- **TASK INSTRUCTIONS**
Line by line, restate the material exactly.
+ + + +
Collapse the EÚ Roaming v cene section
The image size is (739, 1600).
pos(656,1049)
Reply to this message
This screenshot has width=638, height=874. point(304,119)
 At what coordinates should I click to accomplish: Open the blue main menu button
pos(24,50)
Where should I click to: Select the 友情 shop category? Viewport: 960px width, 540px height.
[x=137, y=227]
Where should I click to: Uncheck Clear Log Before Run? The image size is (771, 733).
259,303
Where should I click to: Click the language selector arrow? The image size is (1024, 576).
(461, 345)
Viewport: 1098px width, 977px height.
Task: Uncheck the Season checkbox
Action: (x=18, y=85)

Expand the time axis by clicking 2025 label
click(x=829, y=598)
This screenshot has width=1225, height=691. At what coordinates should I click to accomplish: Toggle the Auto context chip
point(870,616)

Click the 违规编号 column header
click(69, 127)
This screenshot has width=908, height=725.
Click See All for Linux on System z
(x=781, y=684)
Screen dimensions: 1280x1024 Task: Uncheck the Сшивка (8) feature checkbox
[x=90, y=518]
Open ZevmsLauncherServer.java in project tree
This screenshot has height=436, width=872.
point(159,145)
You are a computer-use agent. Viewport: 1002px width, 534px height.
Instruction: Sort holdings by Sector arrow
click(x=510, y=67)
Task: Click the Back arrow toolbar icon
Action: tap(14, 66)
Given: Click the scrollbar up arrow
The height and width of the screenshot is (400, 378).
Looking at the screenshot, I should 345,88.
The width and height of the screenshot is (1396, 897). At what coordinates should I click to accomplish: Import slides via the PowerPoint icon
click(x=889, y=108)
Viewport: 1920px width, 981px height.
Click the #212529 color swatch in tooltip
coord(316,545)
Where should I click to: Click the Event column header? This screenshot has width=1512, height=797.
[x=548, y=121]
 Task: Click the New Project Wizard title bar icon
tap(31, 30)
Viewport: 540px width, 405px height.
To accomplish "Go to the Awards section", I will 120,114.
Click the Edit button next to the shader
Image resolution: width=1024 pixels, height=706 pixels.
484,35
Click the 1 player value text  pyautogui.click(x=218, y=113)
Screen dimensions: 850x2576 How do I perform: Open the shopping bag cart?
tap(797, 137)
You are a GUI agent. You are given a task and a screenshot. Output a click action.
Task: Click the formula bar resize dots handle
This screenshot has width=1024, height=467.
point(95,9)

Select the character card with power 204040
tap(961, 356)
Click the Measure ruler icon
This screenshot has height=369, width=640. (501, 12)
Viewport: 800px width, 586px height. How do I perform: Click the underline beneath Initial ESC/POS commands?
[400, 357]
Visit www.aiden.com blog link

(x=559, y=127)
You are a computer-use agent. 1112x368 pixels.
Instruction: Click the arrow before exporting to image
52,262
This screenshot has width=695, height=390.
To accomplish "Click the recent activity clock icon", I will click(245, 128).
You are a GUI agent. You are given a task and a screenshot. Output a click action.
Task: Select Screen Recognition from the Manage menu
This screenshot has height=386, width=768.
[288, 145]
+ + + +
- **ANSWER BELOW**
Collapse the EÚ Roaming v cene section
The image size is (739, 1600).
pos(656,1049)
Reply to this message
This screenshot has width=638, height=874. point(304,119)
 At what coordinates should I click to accomplish: Open the blue main menu button
pos(24,50)
Where should I click to: Select the 友情 shop category? Viewport: 960px width, 540px height.
[x=137, y=227]
Where should I click to: Uncheck Clear Log Before Run? The image size is (771, 733).
259,303
Where should I click to: Click the language selector arrow? The image size is (1024, 576).
(461, 345)
Viewport: 1098px width, 977px height.
Task: Uncheck the Season checkbox
Action: (x=18, y=85)

Expand the time axis by clicking 2025 label
click(x=829, y=598)
This screenshot has width=1225, height=691. At what coordinates should I click to accomplish: Toggle the Auto context chip
point(870,616)

Click the 违规编号 column header
click(69, 127)
This screenshot has width=908, height=725.
Click See All for Linux on System z
(x=781, y=684)
Screen dimensions: 1280x1024 Task: Uncheck the Сшивка (8) feature checkbox
[x=90, y=518]
Open ZevmsLauncherServer.java in project tree
This screenshot has height=436, width=872.
point(159,145)
You are a computer-use agent. Viewport: 1002px width, 534px height.
Instruction: Sort holdings by Sector arrow
click(x=510, y=67)
Task: Click the Back arrow toolbar icon
Action: tap(14, 66)
Given: Click the scrollbar up arrow
The height and width of the screenshot is (400, 378).
Looking at the screenshot, I should 345,88.
The width and height of the screenshot is (1396, 897). At what coordinates should I click to accomplish: Import slides via the PowerPoint icon
click(x=889, y=108)
Viewport: 1920px width, 981px height.
Click the #212529 color swatch in tooltip
coord(316,545)
Where should I click to: Click the Event column header? This screenshot has width=1512, height=797.
[x=548, y=121]
 Task: Click the New Project Wizard title bar icon
tap(31, 30)
Viewport: 540px width, 405px height.
To accomplish "Go to the Awards section", I will 120,114.
Click the Edit button next to the shader
Image resolution: width=1024 pixels, height=706 pixels.
484,35
Click the 1 player value text  pyautogui.click(x=218, y=113)
Screen dimensions: 850x2576 How do I perform: Open the shopping bag cart?
tap(797, 137)
You are a GUI agent. You are given a task and a screenshot. Output a click action.
Task: Click the formula bar resize dots handle
This screenshot has width=1024, height=467.
point(95,9)

Select the character card with power 204040
tap(961, 356)
Click the Measure ruler icon
This screenshot has height=369, width=640. (501, 12)
Viewport: 800px width, 586px height. How do I perform: Click the underline beneath Initial ESC/POS commands?
[400, 357]
Visit www.aiden.com blog link

(x=559, y=127)
You are a computer-use agent. 1112x368 pixels.
Instruction: Click the arrow before exporting to image
52,262
This screenshot has width=695, height=390.
To accomplish "Click the recent activity clock icon", I will click(245, 128).
You are a GUI agent. You are given a task and a screenshot. Output a click action.
Task: Select Screen Recognition from the Manage menu
This screenshot has height=386, width=768.
[288, 145]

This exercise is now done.